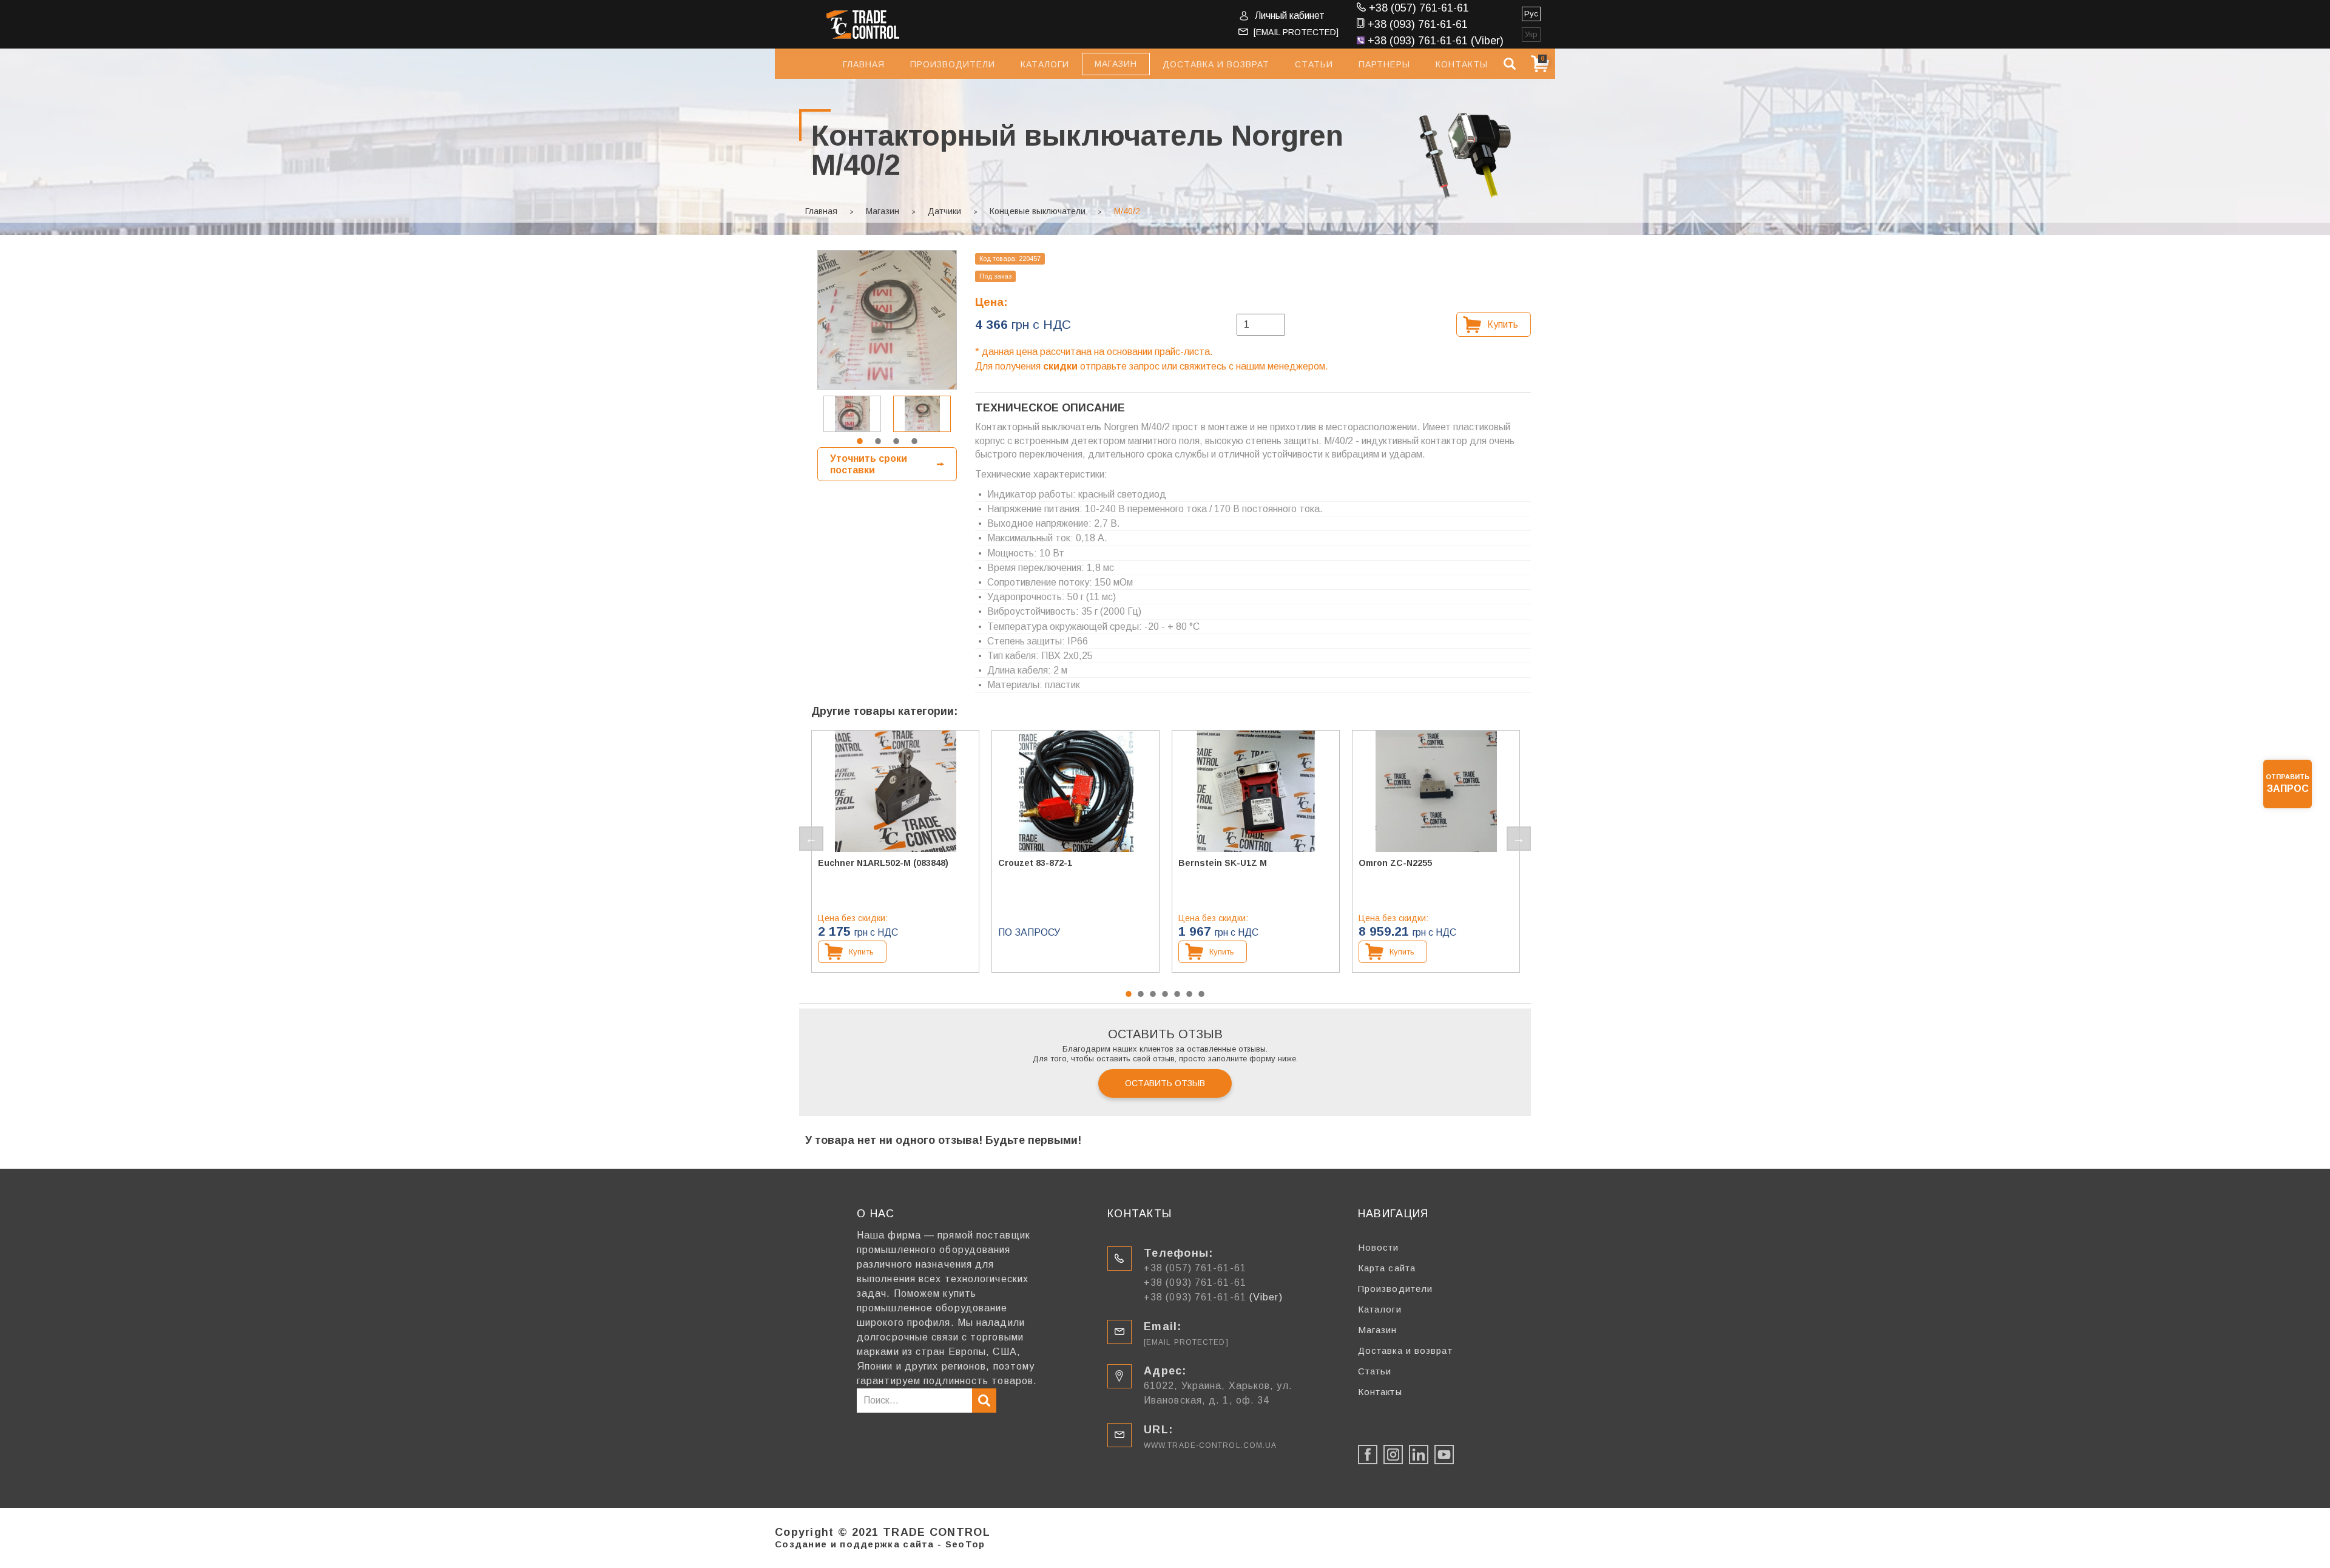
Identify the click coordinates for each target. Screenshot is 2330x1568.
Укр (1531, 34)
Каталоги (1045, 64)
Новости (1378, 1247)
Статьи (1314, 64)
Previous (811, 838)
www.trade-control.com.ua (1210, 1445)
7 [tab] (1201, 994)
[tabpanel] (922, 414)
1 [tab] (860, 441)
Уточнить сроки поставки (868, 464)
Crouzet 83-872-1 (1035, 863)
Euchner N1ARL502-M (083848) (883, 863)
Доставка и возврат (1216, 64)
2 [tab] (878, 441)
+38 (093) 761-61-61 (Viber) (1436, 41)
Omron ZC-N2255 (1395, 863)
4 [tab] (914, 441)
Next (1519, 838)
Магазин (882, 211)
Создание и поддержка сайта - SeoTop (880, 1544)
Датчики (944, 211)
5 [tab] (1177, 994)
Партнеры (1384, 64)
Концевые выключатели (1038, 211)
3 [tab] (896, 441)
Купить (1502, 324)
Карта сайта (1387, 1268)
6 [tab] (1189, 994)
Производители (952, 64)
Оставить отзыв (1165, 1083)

==========

DIRECTIONS -> The exact lines from the one containing "Партнеры (1384, 64)" through the end of the listing above are the expected output; include nothing else.

COMPLETED EXERCISE ->
Партнеры (1384, 64)
Концевые выключатели (1038, 211)
3 [tab] (896, 441)
Купить (1502, 324)
Карта сайта (1387, 1268)
6 [tab] (1189, 994)
Производители (952, 64)
Оставить отзыв (1165, 1083)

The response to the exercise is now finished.